One with Everything
Explore your graphics toolset by drawing one of each type of primitive it provides. For example, you might draw a rectangle, ellipse, arc, line segment, Bézier curve, polyline, and polygon. Experiment with their options and parameters, such as fill color, stroke weight, etc.
Quadrilateral Zoo
Write commands to plot the vertices of a family of quadrilaterals: square, rectangle, parallelogram, rhombus, trapezoid, dart, and kite.
Draw Your Initials
Draw your initials with primitive shapes and lines.
Braille Tool
Reproduce the Braille alphabet using filled and unfilled circles. If you can, store a representation of these patterns in an array, and create a tool that allows a user to compose, print, and (with a stylus) emboss Braille messages.
Coding Mondrian
Using code, reproduce a Mondrian painting, such as Composition No. III, with Red, Blue, Yellow and Black (1929).
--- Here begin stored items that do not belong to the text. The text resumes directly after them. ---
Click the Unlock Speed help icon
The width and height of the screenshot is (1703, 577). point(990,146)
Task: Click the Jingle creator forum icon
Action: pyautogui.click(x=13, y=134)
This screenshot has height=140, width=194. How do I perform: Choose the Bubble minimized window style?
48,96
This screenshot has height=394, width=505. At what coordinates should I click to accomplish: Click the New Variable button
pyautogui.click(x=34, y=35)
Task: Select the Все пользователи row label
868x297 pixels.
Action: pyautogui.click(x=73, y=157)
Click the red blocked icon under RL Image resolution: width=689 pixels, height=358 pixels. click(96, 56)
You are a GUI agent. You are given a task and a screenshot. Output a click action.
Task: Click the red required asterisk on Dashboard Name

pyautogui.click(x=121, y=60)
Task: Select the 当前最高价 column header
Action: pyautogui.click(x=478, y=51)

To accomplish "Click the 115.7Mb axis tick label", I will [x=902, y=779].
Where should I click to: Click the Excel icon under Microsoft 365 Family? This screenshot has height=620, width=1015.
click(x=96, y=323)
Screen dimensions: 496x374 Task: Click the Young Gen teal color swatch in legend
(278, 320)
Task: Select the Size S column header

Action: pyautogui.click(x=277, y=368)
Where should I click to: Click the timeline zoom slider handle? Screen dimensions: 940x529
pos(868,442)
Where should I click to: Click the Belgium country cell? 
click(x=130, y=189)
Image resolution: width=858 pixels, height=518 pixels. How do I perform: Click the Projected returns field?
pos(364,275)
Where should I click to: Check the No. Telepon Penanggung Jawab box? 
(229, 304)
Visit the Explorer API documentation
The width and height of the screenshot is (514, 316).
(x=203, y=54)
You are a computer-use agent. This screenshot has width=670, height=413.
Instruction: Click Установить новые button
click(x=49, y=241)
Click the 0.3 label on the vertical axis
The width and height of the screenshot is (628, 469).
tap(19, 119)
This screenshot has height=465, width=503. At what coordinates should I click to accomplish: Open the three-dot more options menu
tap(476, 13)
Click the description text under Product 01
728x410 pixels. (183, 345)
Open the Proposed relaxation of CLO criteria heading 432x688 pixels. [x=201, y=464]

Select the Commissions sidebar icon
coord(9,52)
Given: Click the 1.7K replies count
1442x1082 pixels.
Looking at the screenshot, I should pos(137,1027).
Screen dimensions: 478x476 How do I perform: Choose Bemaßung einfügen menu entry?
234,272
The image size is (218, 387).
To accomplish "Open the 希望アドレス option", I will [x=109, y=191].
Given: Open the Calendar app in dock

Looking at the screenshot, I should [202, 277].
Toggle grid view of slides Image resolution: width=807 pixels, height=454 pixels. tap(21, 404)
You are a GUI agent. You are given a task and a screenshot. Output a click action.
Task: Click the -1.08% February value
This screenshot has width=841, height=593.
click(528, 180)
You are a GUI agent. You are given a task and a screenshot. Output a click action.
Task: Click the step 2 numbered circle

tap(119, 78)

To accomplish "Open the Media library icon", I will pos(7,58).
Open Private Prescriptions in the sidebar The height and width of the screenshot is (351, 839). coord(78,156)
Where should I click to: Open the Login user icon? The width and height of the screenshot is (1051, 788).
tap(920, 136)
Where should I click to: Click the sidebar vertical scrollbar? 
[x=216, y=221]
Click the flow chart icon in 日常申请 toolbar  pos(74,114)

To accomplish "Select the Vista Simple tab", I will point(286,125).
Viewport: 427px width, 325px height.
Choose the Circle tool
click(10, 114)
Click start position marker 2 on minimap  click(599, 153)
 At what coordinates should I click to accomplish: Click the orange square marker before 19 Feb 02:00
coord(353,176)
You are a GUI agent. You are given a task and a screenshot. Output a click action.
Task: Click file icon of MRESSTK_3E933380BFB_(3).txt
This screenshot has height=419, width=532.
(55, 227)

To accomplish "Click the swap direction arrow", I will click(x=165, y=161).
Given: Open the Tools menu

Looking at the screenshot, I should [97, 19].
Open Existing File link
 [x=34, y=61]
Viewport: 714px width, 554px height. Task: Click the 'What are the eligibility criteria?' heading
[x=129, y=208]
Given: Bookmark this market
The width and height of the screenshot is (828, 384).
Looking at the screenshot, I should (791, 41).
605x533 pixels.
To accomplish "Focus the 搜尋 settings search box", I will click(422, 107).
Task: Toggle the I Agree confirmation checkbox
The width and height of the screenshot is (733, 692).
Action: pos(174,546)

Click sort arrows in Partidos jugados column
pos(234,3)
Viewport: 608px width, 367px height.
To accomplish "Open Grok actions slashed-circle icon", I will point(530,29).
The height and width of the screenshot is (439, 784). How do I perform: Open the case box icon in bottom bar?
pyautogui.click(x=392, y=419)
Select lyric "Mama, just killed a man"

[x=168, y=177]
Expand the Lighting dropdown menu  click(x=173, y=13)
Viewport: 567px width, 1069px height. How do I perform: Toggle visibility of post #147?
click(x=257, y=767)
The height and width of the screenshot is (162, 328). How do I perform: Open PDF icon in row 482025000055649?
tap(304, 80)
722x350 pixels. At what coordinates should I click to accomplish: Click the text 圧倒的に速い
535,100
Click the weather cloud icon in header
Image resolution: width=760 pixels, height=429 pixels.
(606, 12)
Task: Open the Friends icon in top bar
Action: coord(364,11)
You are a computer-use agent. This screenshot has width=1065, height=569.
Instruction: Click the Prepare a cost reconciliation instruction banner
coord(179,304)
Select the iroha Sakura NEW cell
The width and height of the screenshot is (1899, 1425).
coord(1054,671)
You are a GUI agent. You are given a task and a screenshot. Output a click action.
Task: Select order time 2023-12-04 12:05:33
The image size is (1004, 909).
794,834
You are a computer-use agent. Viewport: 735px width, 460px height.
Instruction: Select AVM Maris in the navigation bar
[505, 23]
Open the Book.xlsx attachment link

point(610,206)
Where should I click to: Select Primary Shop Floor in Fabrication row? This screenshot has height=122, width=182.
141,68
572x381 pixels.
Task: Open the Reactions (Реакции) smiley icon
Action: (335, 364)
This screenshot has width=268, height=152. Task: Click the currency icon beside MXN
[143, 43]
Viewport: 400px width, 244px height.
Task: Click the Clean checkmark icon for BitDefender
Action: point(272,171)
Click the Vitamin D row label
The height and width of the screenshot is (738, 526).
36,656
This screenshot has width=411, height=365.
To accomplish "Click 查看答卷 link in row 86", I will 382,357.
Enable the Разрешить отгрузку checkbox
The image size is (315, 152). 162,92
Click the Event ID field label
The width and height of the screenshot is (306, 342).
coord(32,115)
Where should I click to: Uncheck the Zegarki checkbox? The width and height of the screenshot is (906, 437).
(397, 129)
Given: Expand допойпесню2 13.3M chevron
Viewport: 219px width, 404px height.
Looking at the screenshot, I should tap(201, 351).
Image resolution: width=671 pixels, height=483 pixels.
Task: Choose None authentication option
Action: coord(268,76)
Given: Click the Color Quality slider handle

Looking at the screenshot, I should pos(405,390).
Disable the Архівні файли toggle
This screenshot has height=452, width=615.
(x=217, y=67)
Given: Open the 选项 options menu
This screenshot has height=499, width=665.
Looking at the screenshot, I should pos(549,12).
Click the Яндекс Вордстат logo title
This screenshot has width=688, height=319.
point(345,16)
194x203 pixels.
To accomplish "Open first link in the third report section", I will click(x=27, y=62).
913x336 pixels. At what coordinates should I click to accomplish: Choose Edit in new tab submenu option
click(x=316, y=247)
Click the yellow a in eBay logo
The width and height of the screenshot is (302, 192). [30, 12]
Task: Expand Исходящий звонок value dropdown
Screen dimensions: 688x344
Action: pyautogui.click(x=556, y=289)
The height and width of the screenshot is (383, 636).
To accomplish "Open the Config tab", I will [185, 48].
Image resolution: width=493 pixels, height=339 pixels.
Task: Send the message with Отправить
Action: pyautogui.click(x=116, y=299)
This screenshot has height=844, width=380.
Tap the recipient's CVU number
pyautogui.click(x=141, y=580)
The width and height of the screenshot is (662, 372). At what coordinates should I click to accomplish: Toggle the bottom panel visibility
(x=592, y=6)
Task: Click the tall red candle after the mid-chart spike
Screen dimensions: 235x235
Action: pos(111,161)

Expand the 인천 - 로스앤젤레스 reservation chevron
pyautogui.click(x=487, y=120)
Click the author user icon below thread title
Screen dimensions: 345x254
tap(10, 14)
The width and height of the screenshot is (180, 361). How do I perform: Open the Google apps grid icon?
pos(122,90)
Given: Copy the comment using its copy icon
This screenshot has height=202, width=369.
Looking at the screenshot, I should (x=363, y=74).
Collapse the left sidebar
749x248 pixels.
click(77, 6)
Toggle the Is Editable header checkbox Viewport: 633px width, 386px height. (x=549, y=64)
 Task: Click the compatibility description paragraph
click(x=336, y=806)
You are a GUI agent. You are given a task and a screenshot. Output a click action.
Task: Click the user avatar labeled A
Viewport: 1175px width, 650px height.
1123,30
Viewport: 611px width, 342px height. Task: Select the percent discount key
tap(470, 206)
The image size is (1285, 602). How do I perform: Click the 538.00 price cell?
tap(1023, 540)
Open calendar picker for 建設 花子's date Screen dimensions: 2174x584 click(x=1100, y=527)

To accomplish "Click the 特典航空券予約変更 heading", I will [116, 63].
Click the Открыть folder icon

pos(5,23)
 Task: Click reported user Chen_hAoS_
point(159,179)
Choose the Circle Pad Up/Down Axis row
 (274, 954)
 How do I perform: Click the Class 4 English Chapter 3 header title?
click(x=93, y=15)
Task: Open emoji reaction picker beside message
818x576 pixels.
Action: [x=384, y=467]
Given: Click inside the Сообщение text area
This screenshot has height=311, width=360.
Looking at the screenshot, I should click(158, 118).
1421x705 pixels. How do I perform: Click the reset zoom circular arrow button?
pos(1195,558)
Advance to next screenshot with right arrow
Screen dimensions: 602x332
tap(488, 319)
Pay attention to detail.
Coding Stadia II
Select and crop a small rectangular region from Julie Mehretu's painting Stadia II. Using a program such as Photoshop, read out the colors and coordinate data from this fragment. Use this data to faithfully recreate the fragment with shapes, lines, curves, and custom shape functions.
Draw, Then Code
Spend 20 minutes drawing on paper: a self-portrait, landscape, still life, or geometric design. Create your drawing with adequate care and detail. Now recreate your drawing using code. (Image: p5.js Self-Portrait, a student project by Zainab Aliyu, 2015.)
Kaleidoscope
Devise a small graphical motif. Write a program that uses your toolset's graphics transforms to translate, reflect, and rotate copies of this motif, in the manner of a kaleidoscope.